Problem set:
[a] List every company in the cloud infrastructure text below that is given with a stock ticker, along with that ticker.
[b] Answer these questions from the cloud infrastructure text below:
(i) What four capabilities come built into Portworx products?
(ii) What approach does the SD-WAN category pioneered by CloudGenix use to manage networks?
(iii) For which groups did F5 Networks aim to expand its service?
[c] Pick up the cloud infrastructure text after its final sentence and carry it forward.

Portworx products enable customers to run any cloud-native data service, in any cloud, using any Kubernetes platform, with built-in high availability, data protection, data security, and hybrid cloud mobility. As a result, it will enable Pure Storage (NYSE:PSTG) to provide customers with a Kubernetes data services platform for cloud-native applications. 

 

Networking had to be redesigned for the branch and the edge

With apps moving to the cloud, the networking from the branch office of enterprises to cloud apps had to be redesigned. CloudGenix‘s vision was to revolutionize branch offices through cloud-delivered WANs. With CloudGenix, enterprises would gain cloud-scale economics for the branch office with the freedom to use any WAN, any cloud and best-of-breed infrastructure services. The team at CloudGenix pioneered a new category of SD-WAN that changes the way networks are managed by using an application-defined approach. By establishing itself as a pioneer, it proved to be a valuable component to Palo Alto Networks’ (NYSE:PANW) secure access service edge (SASE) platform. 

As apps get built on the cloud and at the edge there is a need for application security, networking and delivery as an easy-to-use, enterprise-grade SaaS service. Volterra was founded with the vision to allow customers to focus on what they know best — business logic and building great apps — by providing them a comprehensive and SaaS-based stack to manage the networking, security and operations of apps running in any location; one or more clouds, hybrid or at the edge. Its fully-integrated, distributed cloud services platform was a breakthrough and attracted the attention of acquirer F5 Networks (NASDAQ:FFIV), to expand on its service for DevOps and NetOps teams, cloud architects and line-of-business app owners across organizations globally.

The data:
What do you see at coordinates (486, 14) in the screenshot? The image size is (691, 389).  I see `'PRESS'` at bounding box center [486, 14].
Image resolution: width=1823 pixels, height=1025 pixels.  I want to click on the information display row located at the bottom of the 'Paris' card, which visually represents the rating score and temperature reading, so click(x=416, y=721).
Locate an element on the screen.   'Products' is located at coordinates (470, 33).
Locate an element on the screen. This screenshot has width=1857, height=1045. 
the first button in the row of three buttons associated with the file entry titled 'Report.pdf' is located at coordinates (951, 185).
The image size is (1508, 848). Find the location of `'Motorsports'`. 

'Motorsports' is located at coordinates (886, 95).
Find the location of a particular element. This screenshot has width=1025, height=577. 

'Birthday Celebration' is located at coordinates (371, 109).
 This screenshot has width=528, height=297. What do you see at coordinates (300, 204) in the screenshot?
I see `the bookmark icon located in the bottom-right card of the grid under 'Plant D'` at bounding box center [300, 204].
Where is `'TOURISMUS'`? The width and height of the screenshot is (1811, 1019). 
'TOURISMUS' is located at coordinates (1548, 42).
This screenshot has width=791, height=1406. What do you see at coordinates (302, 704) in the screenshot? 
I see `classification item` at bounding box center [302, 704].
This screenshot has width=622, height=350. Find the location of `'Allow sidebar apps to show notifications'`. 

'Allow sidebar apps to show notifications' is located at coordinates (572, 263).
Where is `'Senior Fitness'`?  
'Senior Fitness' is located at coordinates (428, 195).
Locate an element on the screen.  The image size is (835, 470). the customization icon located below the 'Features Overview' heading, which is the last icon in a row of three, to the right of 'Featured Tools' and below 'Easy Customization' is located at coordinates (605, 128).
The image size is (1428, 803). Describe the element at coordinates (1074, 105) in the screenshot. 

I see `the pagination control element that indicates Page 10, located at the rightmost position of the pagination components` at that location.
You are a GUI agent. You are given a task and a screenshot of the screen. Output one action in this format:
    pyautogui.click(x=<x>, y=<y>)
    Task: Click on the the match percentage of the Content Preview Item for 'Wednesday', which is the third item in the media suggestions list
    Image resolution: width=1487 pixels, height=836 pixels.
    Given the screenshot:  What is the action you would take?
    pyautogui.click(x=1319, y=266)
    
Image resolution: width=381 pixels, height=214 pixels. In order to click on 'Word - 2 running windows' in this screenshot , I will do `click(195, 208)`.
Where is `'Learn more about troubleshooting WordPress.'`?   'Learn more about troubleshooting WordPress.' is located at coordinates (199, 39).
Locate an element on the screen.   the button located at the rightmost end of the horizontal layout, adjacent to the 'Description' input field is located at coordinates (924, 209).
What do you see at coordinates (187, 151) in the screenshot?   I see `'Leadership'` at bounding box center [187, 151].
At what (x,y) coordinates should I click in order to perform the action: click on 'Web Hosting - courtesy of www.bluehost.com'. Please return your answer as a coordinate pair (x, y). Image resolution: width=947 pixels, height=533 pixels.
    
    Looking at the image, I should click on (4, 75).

Answers given:
[a]
Pure Storage (NYSE:PSTG)
Palo Alto Networks (NYSE:PANW)
F5 Networks (NASDAQ:FFIV)

[b]
(i) High availability, data protection, data security, and hybrid cloud mobility.
(ii) An application-defined approach.
(iii) DevOps and NetOps teams, cloud architects, and line-of-business app owners across organizations globally.

[c]
 

The rise of private cloud as a service for applications created a new class of company

CloudSimple was founded on the premise that CIOs and enterprise leaders all wanted to move to the cloud but were frustrated by the complexity. The majority of enterprise workloads are platformed on VMware in on-premise data centers. At the time of its founding, less than 10 percent of those workloads had moved to the cloud because of the difficulty in re-architecting applications and changing processes and policies. 

As its name implies, CloudSimple provides a platform and a service for companies to seamlessly move their enterprise application workloads out of private data centers to the public cloud, where they can take advantage of the cloud’s elasticity, lower costs, scalability, geo-availability, and rich set of features and functionality. By deftly balancing the needs of larger players — VMware, which powers 80 percent of private data center workloads, and Google and Microsoft providers of the bare metal infrastructure (the physical servers) on which its software runs — CloudSimple delivered “VMware-as-a-Service” which was seen as such an essential component of the Google (NASDAQ:GOOGL) cloud strategy, that the latter acquired it. 

The tech industry is ripe with stories of infrapreneurs who see around corners, attach themselves to megatrends, and carve out a specific market in which to build their companies into category leaders. As the old Silicon Valley saying goes — companies are bought not sold — these infrapreneurs attract the attention of platform companies, delivering value and continuing to realize their mission against a larger canvas. 


Navin Chaddha, Managing Director at Mayfield

Navin Chaddha leads Mayfield. 

He is a three-time entrepreneur turned venture capitalist who has invested in over 50 companies, of which over 37 have had IPOs or been acquired. Chaddha made his 12th appearance on the Forbes Midas List of Top 100 Tech Investors in 2020, being named in the Top Five.

Passionate about nurturing the Rise of the Individual, he is an active philanthropist who has pledged 1 percent of Mayfield’s fee and carry to support diversity, education, health, and ending hunger.

Chaddha holds an MS degree in electrical engineering from Stanford University and a B.Tech degree in electrical engineering from IIT Delhi, where he was honored with the distinguished IIT Alumni Award.


*Disclosure: Mayfield is an investor in Crunchbase. Crunchbase’s investors are listed as part of its Crunchbase profile.